I cut my teeth professionally in racing’s glory days, the ’70s: Secretariat, Seattle Slew, Affirmed, along with his trusty sidekick, Alydar. The result often was the same but it was compelling racing theater each and every time.
And to witness the wizardry of Charlie, of Woody, of The Chief, three of the greatest horsemen to ever walk the planet? Priceless. But rarely did their win percentages consistently hit 25%. Today, one needs to reach almost 30% before anyone lifts an eyebrow.
To combat the negative publicity that comes with fatal equine injuries, racing resorts to, as Stettin pointed out, platitudes about how much the backstretch community loves its horses–they’re like family pets–which is at once true but sad.
Sad because love of the Thoroughbred knows no bounds until economies of scale are factored into the equation. Just ask Kentucky’s “Lasix 600.” It’s the only example you’ll ever need to cite.
Take a haircut for the long term health of the industry? Some of these folks wouldn’t even consider a shave.
Times change but the best part of the game shouldn’t; the horses. But they have morphed, too. One of God’s most beautiful and enduring creatures has gotten prettier and faster because today they are bred to be sold at auction, syndicated, then re-sold and re-syndicated.
Horses no longer are bred to race as “old money”owners did back in the day. Racing is about collecting Grade or Group 1 victories, increasing and protecting shareholder value. It’s no secret that the sport has been reduced to that of a marketing arm for the breeding industry.

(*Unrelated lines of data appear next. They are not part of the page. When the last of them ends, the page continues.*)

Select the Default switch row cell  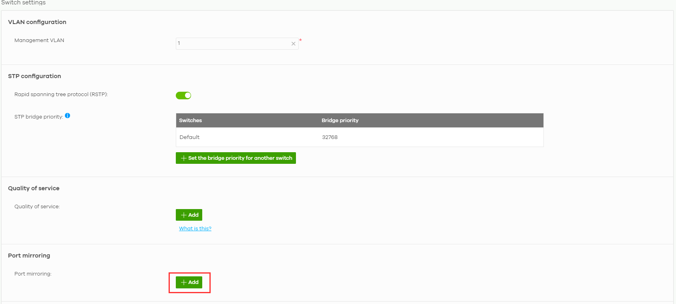[189, 137]
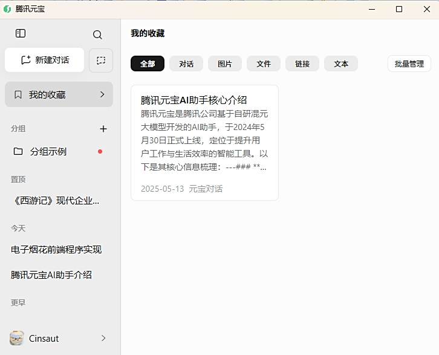The width and height of the screenshot is (439, 355).
Task: Expand the Cinsaut account menu arrow
Action: (103, 338)
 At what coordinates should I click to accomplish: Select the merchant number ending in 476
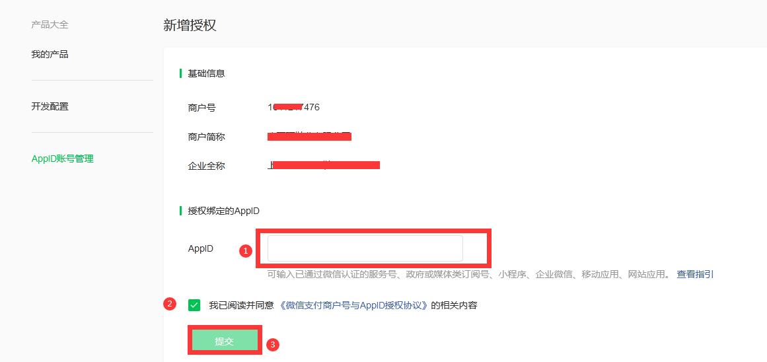point(293,107)
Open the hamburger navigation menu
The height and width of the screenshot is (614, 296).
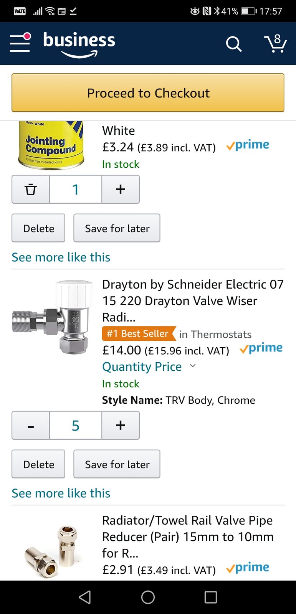[20, 43]
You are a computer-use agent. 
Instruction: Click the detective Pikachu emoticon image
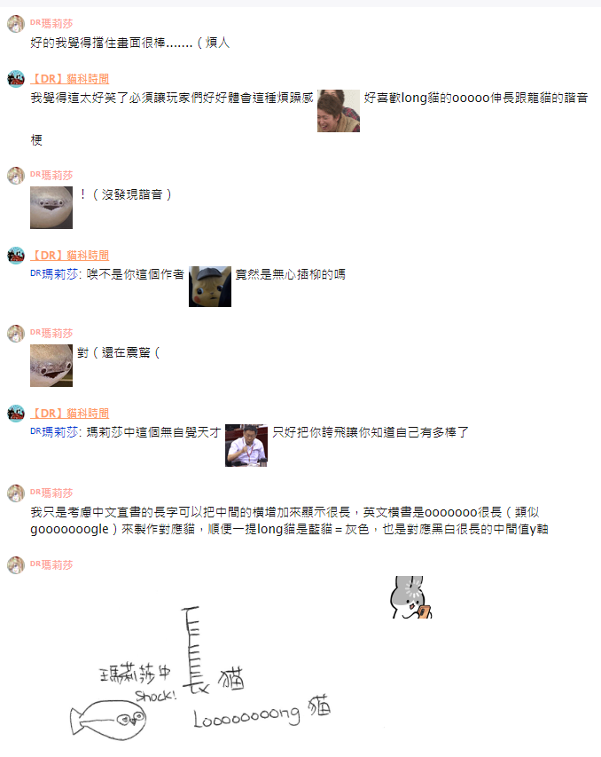pyautogui.click(x=210, y=287)

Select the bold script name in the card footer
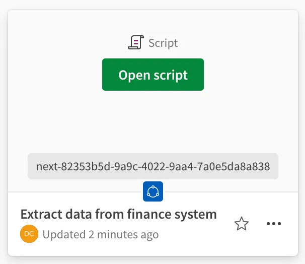118,214
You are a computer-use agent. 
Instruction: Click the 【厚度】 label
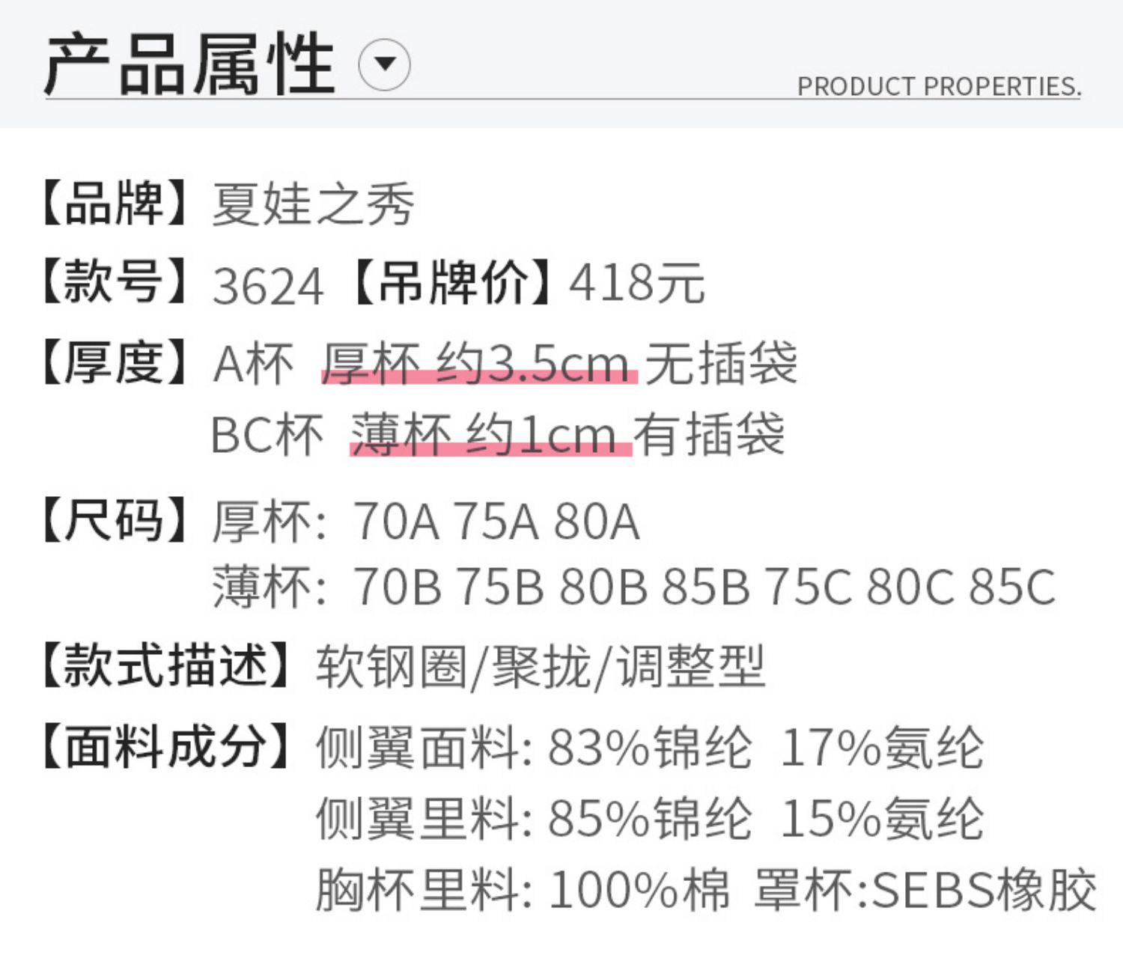click(114, 364)
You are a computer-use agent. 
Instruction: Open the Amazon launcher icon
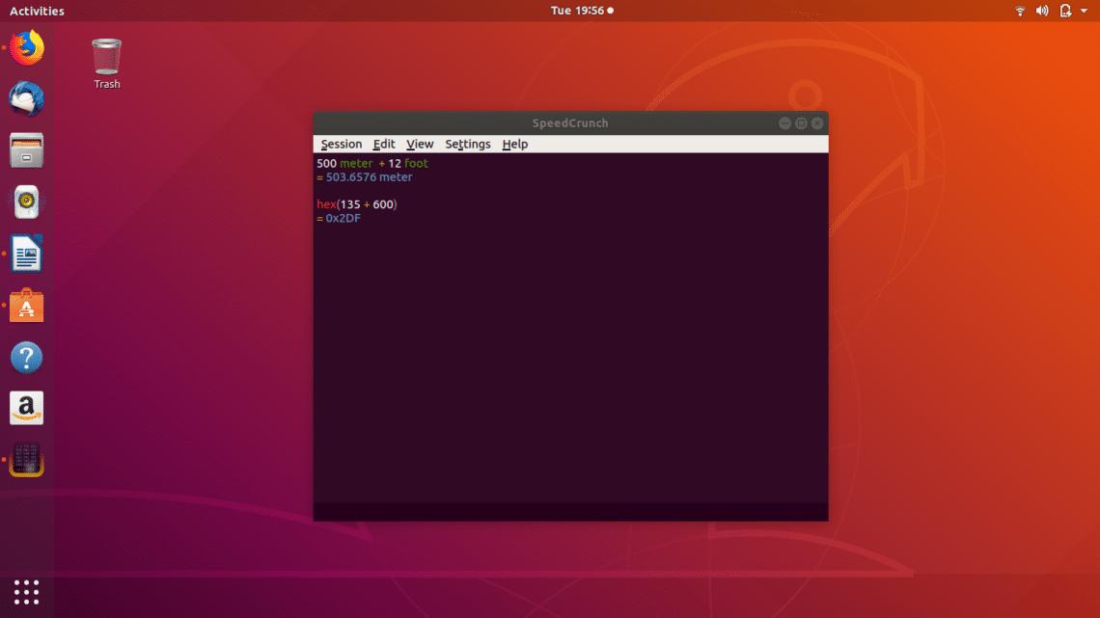tap(26, 408)
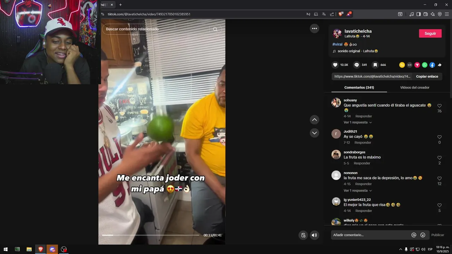
Task: Like the video with the heart icon
Action: pyautogui.click(x=335, y=65)
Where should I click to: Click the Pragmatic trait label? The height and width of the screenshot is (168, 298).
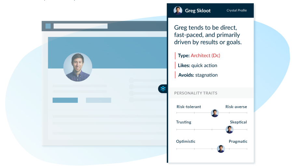[238, 141]
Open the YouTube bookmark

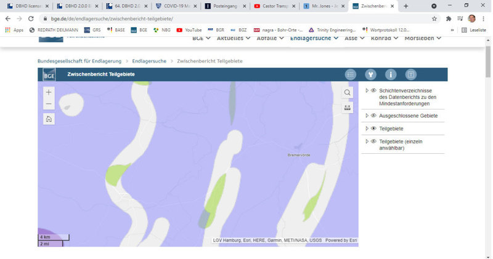pyautogui.click(x=189, y=30)
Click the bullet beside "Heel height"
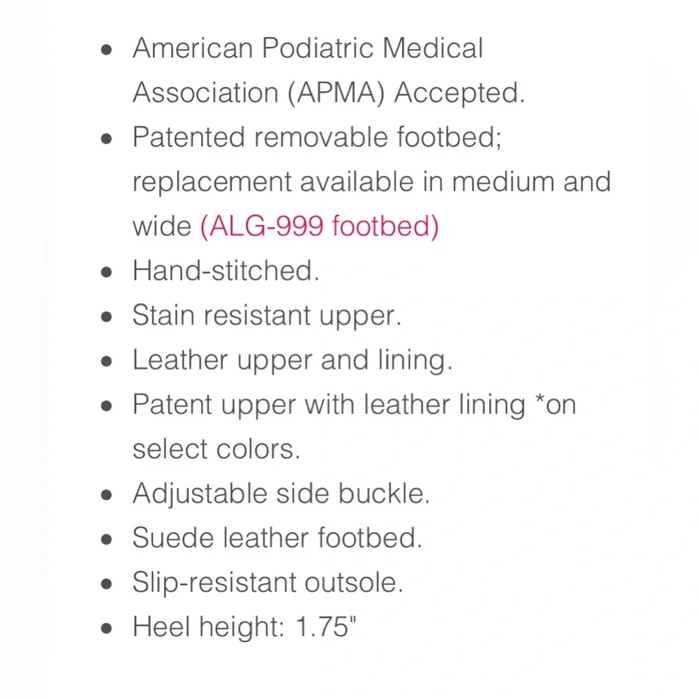 coord(106,629)
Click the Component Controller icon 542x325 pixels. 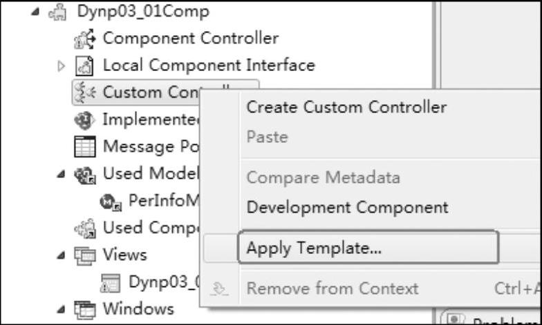point(84,39)
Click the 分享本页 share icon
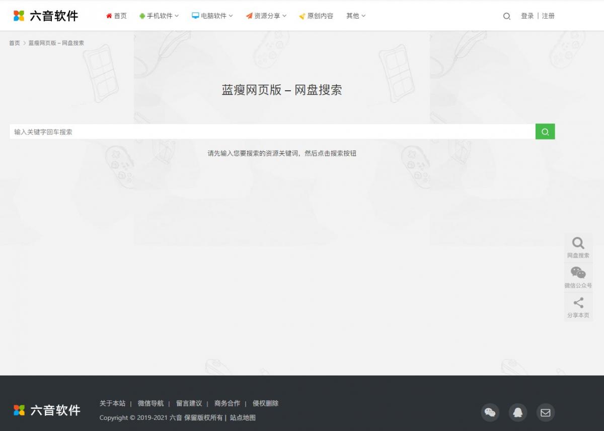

In the run-up to Breeders’ Cup 36, the great John Gosden, sans the great Enable, was quoted extensively in racing publications and in mainstream media on both sides of the Atlantic.
Culled from those interviews are some observations and opinions worth noting. On medication:
“The therapeutic use of medication in training is not something that should be vilified, but is it morally right that an athlete should be receiving intravenous injections the morning of, or day before, a race?”
On racing’s popularity: “I realize with a more urbanized society there is an increasing disassociation with living creatures and certainly horses… At the same time, the world we live in now expects a higher standard of care. We have to live with that surreal contradiction and deal with it.”
On Santa Anita last winter: “There were two or three winters I was there [1980s] with rains of biblical proportions when Bobby Frankel, myself, and a lot of others were just jogging the wrong way on the training track… We backed right off a lot of horses…
“Alec Head always said to me ‘the most difficult thing is not to run’… So even though we live in a little bit of an instantaneous world now, inclined to value the short term instead of taking the long view, we must never forget we are responsible for the lives of horses.”
And so, like Brothers, Stettin and myself, we will continue to talk, write and argue about what’s wrong with racing and how to correct it. But we know that can’t happen because the game cannot fix itself from within, only from without.
The time for government oversight it at hand. Think not? Then consider this:
There are 20 million registered voters in California where the iconic Santa Anita and Del Mar stand. If roughly 600,000 of that 20 million back a referendum demanding that racing be banned, the proposition would appear on a future ballot.
In this climate, how do you think that would turn out? Then the talk and the written words would be about the beginning of the end.
People don’t need horse racing but horse racing sure needs the people. Racing must come clean, acknowledge its problems, and prove to all that the industry has made things better for the horses, actions that speak louder than platitudes.